Der Verkehr auf tschechischen Eisenbahnen und anderen Eisenbahnen, dazu zählen allerdings wie z. B. in Österreich und der Schweiz auch U-Bahnen, Straßenbahnen und Obusnetze, war im vergangenen Jahr wieder „gefährlicher“ als ein Jahr zuvor. Nach den von der Eisenbahninspektion veröffentlichten Daten für 2022 stieg die Zahl der Fahrten eines Schienenfahrzeugs über ein Halt zeigendes Signal im vergangenen Jahr von 173 auf 184 Fälle. Seit 2015 hat sich die Zahl damit genau verdoppelt. Im Februar 2022 sind deshalb strengere Regeln für die Bestrafung von Lokführern in Kraft getreten.

Im Vergleich zum Vorjahr hatten diese außergewöhnlichen Ereignisse aber keine so tragischen Folgen. Während 2021 dabei vier Menschen starben und weitere 60 verletzt wurden, starb 2022 eine Person (Lokführer) und neun Menschen wurden verletzt. Bei langfristiger Analyse der Umstände passiert ein „Überfahren des Signals“ durch Fehlverhalten oder Unaufmerksamkeit des Triebfahrzeugführers. Der schlechteste Monat diesbezüglich war der Juni, als es 25 Fälle gab.

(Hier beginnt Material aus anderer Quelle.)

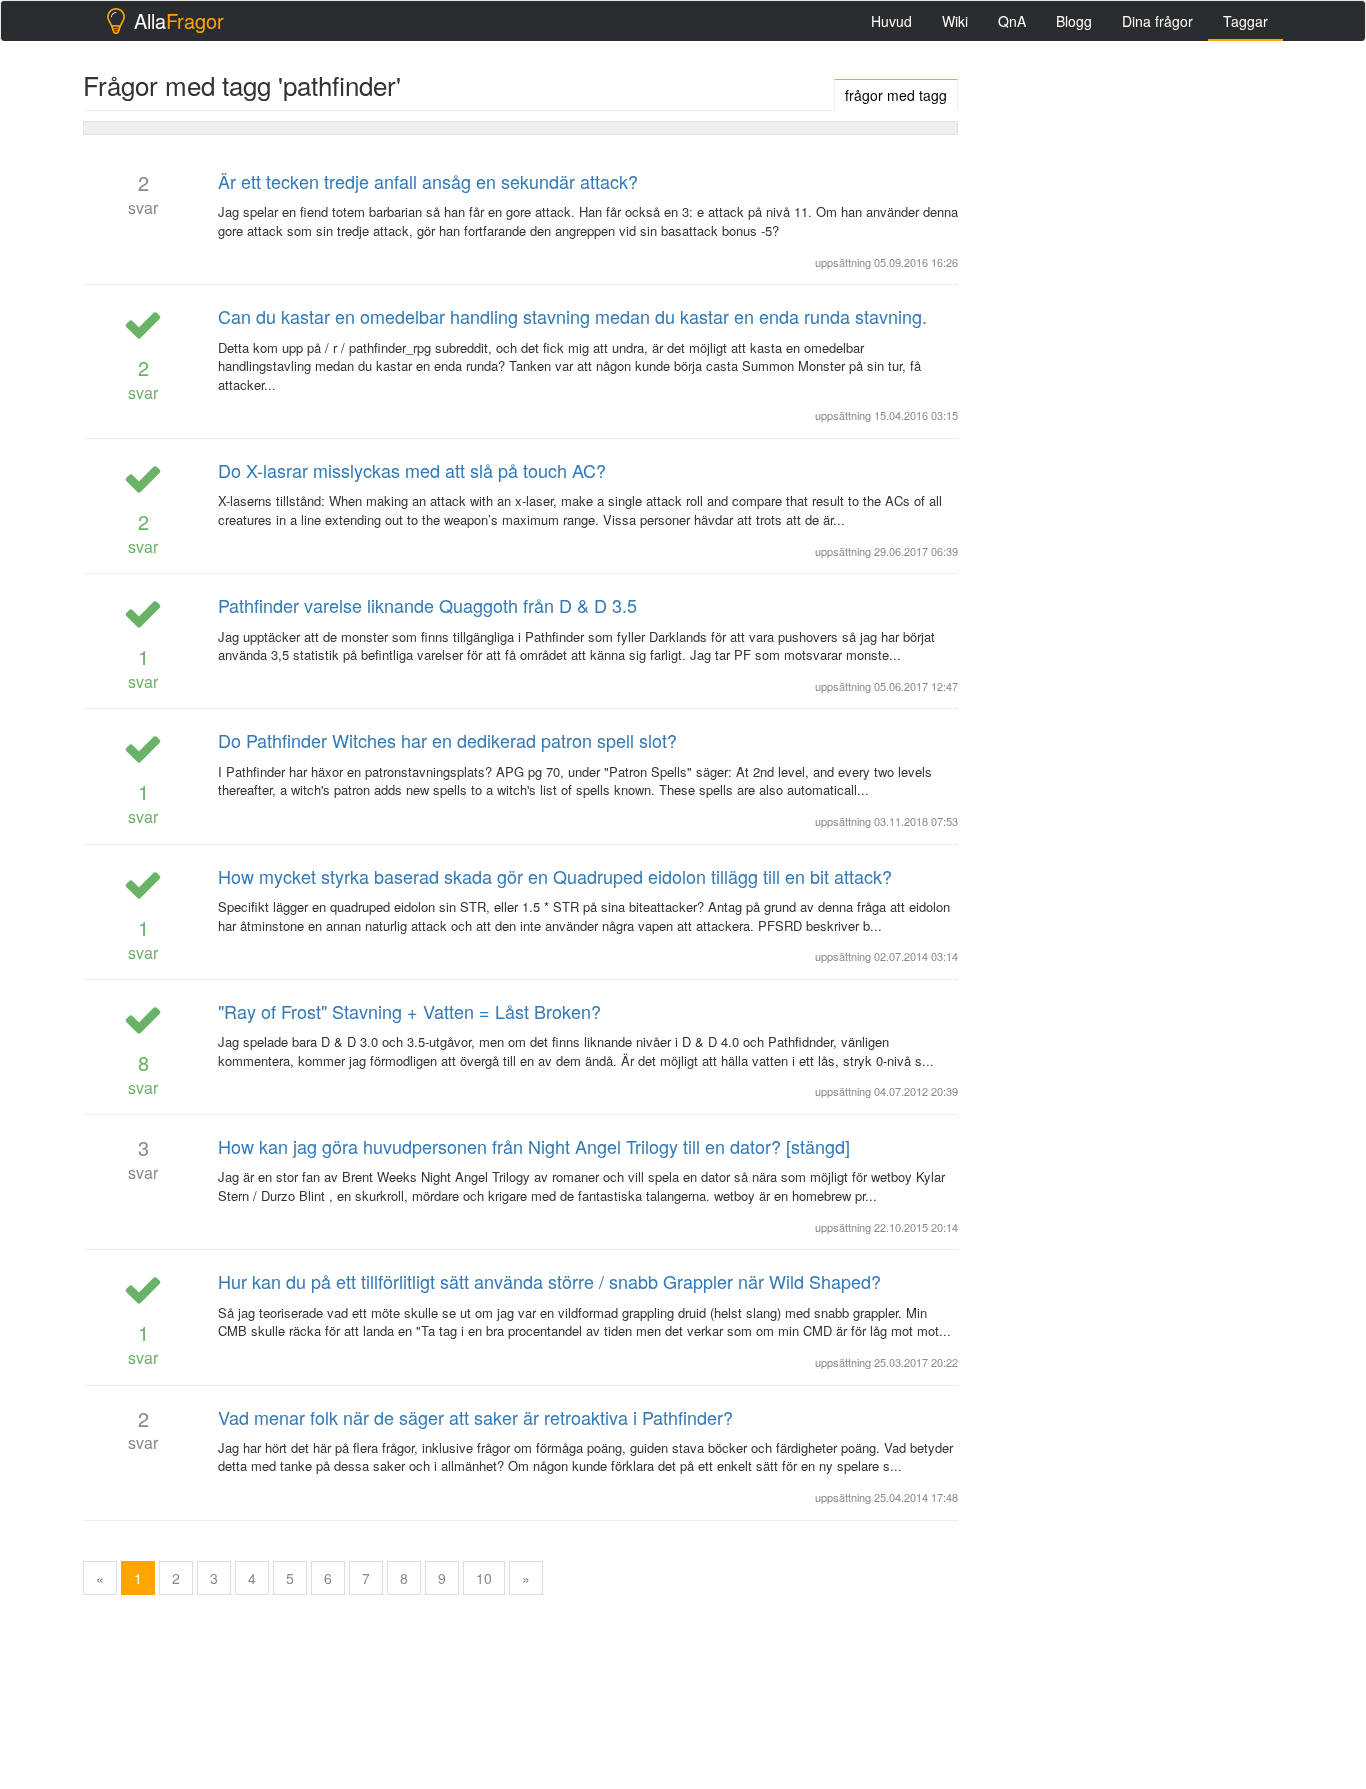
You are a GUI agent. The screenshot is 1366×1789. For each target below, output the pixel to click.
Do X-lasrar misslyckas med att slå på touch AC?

Die Zahl der Notfälle, Todesfälle und Verletzten ist auf das Niveau von „vor Corona“ zurückgekehrt. Im Jahr 2022 starben 249 Menschen auf allen Bahnen, was den Werten von 2019 und 2020 entspricht. Mehr als vier Fünftel der Getöteten sind jedoch Menschen, die gesetzeswidrig die Gleise betreten haben und von einem entgegenkommenden Zug getötet wurden. In den meisten Fällen geschieht dies durch Suizid, mit der höchsten Anzahl im Monat Februar. Bei Kollisionen zwischen Zügen und Personen (Gehen auf dem Gleis, Überqueren der Gleise außerhalb des Bahnübergangs) war die Zahl daher im Vergleich zu 2021 um 26 % höher. 200 Menschen starben, 23 % mehr als 2021. Zugenommen hat auch die Zahl der Vorfälle an Bahnübergängen, im Jahr 2022 gab es 166, sechs mehr als 2021.